But one important consequence of the proxy-war argument, critics say, has more to do with Palestine than with Iran. By portraying Hamas as nothing more than a projection of Iranian power, commentators implicitly reject any notion that the group may derive its influence from specifically Palestinian concerns.
By doing so, the critics argue, these commentators seek to assuage Israeli consciences by portraying Hamas as the product of a nebulous Islamist menace rather than of local grievances about occupation, refugees, or settlements.
But more than that, they seek to remove any impetus to compromise on such issues. If Iranian power is the real cause of Israel’s Palestinian problem, then a local settlement with the Palestinians would do little to alleviate Israel’s insecurity.
In response, a growing number of analysts have spoken out against this line of thinking.
"Yes, the conflict has been exploited on many sides and certainly by Iran and other hardliners in the region," wrote former Israeli peace negotiator Daniel Levy of the New America Foundation on Monday. "[B]ut if the unaddressed Palestinian grievance did not exist then it would not be there to exploit."
White concurred in his assessment of the situation.
"The [proxy war] view is a very unsophisticated one," he told IPS. "This is at bottom a struggle between Hamas, along with many other Palestinians, and the Israelis."
--- --- ---
» THE REQUEST
Answer these questions from the excerpt on the proxy-war argument:
(a) According to the critics, which local grievances do the commentators set aside in favor of a nebulous Islamist menace?
(b) Which organization is Daniel Levy identified with?
(c) How did White describe the proxy war view when speaking to IPS?
These rows have nothing to do with the excerpt above.

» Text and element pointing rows
--- --- ---
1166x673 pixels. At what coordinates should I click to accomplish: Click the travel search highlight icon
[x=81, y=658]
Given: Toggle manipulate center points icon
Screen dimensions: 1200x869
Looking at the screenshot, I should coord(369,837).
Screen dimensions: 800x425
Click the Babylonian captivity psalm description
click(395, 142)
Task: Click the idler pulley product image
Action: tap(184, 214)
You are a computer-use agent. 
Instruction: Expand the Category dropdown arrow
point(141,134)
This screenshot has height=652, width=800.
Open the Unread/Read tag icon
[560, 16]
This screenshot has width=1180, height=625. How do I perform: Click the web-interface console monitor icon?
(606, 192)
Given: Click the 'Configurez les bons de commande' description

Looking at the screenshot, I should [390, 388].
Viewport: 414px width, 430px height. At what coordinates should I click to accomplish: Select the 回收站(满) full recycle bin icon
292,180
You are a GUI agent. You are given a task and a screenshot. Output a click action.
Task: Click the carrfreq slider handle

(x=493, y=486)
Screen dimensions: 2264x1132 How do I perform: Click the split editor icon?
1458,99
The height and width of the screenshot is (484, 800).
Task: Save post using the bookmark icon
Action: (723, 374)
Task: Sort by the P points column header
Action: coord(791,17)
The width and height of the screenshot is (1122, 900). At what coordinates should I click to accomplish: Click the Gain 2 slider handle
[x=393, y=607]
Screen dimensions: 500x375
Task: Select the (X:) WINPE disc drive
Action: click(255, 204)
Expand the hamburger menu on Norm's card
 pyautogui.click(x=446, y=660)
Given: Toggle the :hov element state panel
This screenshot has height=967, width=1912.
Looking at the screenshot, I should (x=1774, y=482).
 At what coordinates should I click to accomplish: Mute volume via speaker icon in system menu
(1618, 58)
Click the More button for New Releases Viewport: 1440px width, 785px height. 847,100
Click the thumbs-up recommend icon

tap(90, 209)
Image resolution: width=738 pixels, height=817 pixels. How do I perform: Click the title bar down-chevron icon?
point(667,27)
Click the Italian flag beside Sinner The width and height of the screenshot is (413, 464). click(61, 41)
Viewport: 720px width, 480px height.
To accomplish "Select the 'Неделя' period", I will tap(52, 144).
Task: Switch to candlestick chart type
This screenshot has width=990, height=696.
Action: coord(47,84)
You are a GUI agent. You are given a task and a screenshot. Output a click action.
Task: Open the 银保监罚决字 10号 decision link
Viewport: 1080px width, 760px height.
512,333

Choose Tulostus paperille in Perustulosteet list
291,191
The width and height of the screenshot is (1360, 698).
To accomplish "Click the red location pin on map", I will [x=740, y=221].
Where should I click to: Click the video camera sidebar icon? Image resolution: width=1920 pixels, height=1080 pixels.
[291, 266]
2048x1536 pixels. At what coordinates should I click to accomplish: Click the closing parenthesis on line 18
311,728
--- --- ---
» PROBLEM SOLUTION
(a) Grievances about occupation, refugees, or settlements.
(b) The New America Foundation.
(c) As "a very unsophisticated one."